Look through the listing below and write out exactly the lines from the line with "Where should I click to: Share" to the line with "You are a GUI", both included, and no others.

** Opening MATERIAL FOR THIS TASK block **

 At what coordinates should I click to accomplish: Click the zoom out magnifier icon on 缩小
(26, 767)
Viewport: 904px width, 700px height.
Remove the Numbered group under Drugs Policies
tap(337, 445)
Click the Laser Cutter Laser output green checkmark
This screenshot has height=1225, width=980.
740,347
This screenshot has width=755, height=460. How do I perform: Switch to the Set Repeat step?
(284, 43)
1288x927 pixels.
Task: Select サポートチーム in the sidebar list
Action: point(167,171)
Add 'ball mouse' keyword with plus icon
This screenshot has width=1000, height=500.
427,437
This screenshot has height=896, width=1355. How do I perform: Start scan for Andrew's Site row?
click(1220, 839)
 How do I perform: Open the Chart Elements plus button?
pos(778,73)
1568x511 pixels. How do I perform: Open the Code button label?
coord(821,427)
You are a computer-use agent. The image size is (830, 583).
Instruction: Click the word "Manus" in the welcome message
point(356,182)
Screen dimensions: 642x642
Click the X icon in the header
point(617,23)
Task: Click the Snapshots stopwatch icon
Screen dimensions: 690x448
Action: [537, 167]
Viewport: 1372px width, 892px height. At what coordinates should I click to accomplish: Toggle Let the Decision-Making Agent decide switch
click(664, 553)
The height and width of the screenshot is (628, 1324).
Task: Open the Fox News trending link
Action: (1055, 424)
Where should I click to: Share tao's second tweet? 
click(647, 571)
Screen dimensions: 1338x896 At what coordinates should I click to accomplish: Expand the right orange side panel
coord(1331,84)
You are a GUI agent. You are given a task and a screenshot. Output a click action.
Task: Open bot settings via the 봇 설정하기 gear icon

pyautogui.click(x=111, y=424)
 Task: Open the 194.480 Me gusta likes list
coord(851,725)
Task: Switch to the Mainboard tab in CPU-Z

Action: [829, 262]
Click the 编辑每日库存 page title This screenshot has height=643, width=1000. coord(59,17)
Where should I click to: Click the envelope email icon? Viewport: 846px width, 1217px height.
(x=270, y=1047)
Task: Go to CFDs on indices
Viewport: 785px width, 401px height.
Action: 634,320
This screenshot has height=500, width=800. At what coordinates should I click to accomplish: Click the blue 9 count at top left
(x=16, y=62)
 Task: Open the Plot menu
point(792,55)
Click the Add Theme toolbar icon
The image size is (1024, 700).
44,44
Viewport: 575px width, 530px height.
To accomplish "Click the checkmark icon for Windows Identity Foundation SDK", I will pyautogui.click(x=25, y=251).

** Closing MATERIAL FOR THIS TASK block **

_SOLUTION TO THIS EXERCISE_
Where should I click to: Share tao's second tweet? 
click(647, 571)
Screen dimensions: 1338x896 At what coordinates should I click to accomplish: Expand the right orange side panel
coord(1331,84)
You are a GUI agent. You are given a task and a screenshot. Output a click action.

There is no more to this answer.